WHAT IS REQUIRED => Copy all of the data below exactly as it is given.

[SOURCE MATERIAL]

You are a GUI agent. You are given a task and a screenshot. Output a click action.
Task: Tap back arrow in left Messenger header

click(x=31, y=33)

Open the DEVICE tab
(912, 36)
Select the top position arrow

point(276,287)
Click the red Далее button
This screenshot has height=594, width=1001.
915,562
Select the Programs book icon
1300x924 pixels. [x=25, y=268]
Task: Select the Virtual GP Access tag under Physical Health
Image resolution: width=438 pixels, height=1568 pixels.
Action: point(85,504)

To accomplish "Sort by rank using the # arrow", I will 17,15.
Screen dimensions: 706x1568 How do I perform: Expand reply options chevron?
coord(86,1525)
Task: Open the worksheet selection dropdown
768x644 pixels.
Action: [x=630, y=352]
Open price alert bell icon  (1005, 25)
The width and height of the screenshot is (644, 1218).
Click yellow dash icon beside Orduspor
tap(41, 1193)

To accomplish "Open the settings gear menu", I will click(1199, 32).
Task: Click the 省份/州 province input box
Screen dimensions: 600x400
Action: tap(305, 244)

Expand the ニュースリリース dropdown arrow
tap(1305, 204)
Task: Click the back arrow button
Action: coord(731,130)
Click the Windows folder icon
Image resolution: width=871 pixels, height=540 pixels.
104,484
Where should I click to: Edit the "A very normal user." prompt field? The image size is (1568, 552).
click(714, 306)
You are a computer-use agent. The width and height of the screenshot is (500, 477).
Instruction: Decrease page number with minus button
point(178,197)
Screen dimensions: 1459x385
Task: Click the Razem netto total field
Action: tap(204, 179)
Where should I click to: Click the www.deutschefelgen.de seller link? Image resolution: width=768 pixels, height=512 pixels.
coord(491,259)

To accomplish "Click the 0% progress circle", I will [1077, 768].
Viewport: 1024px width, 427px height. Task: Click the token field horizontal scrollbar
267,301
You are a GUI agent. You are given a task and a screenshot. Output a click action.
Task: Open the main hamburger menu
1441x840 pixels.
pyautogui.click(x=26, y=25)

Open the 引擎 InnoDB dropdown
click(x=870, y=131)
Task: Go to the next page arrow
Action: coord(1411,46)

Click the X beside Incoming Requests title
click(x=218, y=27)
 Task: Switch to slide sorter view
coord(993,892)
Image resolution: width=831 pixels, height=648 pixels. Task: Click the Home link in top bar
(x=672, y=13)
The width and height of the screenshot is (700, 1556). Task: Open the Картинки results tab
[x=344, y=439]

[/SOURCE MATERIAL]

RESPONSE AREA =>
You are a GUI agent. You are given a task and a screenshot. Output a click action.
Task: Tap back arrow in left Messenger header

click(x=31, y=33)

Open the DEVICE tab
(912, 36)
Select the top position arrow

point(276,287)
Click the red Далее button
This screenshot has height=594, width=1001.
915,562
Select the Programs book icon
1300x924 pixels. [x=25, y=268]
Task: Select the Virtual GP Access tag under Physical Health
Image resolution: width=438 pixels, height=1568 pixels.
Action: point(85,504)

To accomplish "Sort by rank using the # arrow", I will 17,15.
Screen dimensions: 706x1568 How do I perform: Expand reply options chevron?
coord(86,1525)
Task: Open the worksheet selection dropdown
768x644 pixels.
Action: [x=630, y=352]
Open price alert bell icon  (1005, 25)
The width and height of the screenshot is (644, 1218).
Click yellow dash icon beside Orduspor
tap(41, 1193)

To accomplish "Open the settings gear menu", I will click(1199, 32).
Task: Click the 省份/州 province input box
Screen dimensions: 600x400
Action: tap(305, 244)

Expand the ニュースリリース dropdown arrow
tap(1305, 204)
Task: Click the back arrow button
Action: coord(731,130)
Click the Windows folder icon
Image resolution: width=871 pixels, height=540 pixels.
104,484
Where should I click to: Edit the "A very normal user." prompt field? The image size is (1568, 552).
click(714, 306)
You are a computer-use agent. The width and height of the screenshot is (500, 477).
Instruction: Decrease page number with minus button
point(178,197)
Screen dimensions: 1459x385
Task: Click the Razem netto total field
Action: tap(204, 179)
Where should I click to: Click the www.deutschefelgen.de seller link? Image resolution: width=768 pixels, height=512 pixels.
coord(491,259)

To accomplish "Click the 0% progress circle", I will [1077, 768].
Viewport: 1024px width, 427px height. Task: Click the token field horizontal scrollbar
267,301
You are a GUI agent. You are given a task and a screenshot. Output a click action.
Task: Open the main hamburger menu
1441x840 pixels.
pyautogui.click(x=26, y=25)

Open the 引擎 InnoDB dropdown
click(x=870, y=131)
Task: Go to the next page arrow
Action: coord(1411,46)

Click the X beside Incoming Requests title
click(x=218, y=27)
 Task: Switch to slide sorter view
coord(993,892)
Image resolution: width=831 pixels, height=648 pixels. Task: Click the Home link in top bar
(x=672, y=13)
The width and height of the screenshot is (700, 1556). Task: Open the Картинки results tab
[x=344, y=439]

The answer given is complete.